▶ **読解用の抜粋**
アイドル文化研究会「アイドルオーディション番組リストについての発表」

「日本アイドル学会」の発足を目指すアイドル文化研究会の研究活動の一環で申請者は日本・中国・韓国・欧米のアイドルオーディション番組史リストを作成した。各国および歴史的変遷からみられるオーディション番組の放送形態や審査方法のありかたの考察を通じて、その社会における意思決定のあり方や性規範などといった社会学的分析が可能であるという提示を行なった。

社会情報学会・日本メディア学会「修士論文報告会」

東京工業大学大学院へ提出した修士論文の研究成果を報告。学会の扱う領域に即してここでは男性アイドルを愛好する男性ファン(男性ジャニーズファン)についての研究を中心に発表した。申請者の博士課程における重要概念である「かわいい」という、「弱さ」をありのままに受容する概念についての議論を主に実施した。

▶ **提供された記録**
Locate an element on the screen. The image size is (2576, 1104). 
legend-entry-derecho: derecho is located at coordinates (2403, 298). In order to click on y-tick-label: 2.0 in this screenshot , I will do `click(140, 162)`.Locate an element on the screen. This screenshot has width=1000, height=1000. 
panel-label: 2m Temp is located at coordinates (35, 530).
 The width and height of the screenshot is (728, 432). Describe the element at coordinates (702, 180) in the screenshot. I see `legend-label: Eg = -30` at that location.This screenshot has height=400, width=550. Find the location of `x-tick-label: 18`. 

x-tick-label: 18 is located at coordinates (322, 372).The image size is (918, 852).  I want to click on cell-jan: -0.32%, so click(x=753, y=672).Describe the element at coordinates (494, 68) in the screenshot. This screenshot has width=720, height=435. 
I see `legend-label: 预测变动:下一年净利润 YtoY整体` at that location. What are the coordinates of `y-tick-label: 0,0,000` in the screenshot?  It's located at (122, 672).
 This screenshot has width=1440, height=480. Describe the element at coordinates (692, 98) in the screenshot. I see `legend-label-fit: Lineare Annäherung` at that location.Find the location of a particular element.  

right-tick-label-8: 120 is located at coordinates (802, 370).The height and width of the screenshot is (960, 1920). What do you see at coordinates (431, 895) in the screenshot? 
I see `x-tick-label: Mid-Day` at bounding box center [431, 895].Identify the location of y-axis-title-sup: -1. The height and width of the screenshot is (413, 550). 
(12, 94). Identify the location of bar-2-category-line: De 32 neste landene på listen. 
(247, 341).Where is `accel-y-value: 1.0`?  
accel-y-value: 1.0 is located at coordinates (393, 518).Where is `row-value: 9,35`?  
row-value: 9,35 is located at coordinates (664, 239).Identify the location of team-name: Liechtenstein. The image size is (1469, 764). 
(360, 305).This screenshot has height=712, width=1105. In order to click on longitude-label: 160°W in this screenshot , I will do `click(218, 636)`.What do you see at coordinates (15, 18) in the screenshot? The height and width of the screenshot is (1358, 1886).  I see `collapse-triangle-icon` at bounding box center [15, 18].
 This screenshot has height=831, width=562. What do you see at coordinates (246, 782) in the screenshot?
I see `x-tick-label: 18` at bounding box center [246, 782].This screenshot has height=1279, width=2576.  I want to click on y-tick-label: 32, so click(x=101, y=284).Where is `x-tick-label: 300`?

▶ **課題**
抜粋のうち、「アイドル文化研究会「アイドルオーディション番組リストについての発表」」から「社会情報学会・日本メディア学会「修士論文報告会」」までを、両端の語句も含めて一字一句変えずに書き写してください。 記録はこの作業とは関係ありません。

▶ **解答**
アイドル文化研究会「アイドルオーディション番組リストについての発表」

「日本アイドル学会」の発足を目指すアイドル文化研究会の研究活動の一環で申請者は日本・中国・韓国・欧米のアイドルオーディション番組史リストを作成した。各国および歴史的変遷からみられるオーディション番組の放送形態や審査方法のありかたの考察を通じて、その社会における意思決定のあり方や性規範などといった社会学的分析が可能であるという提示を行なった。

社会情報学会・日本メディア学会「修士論文報告会」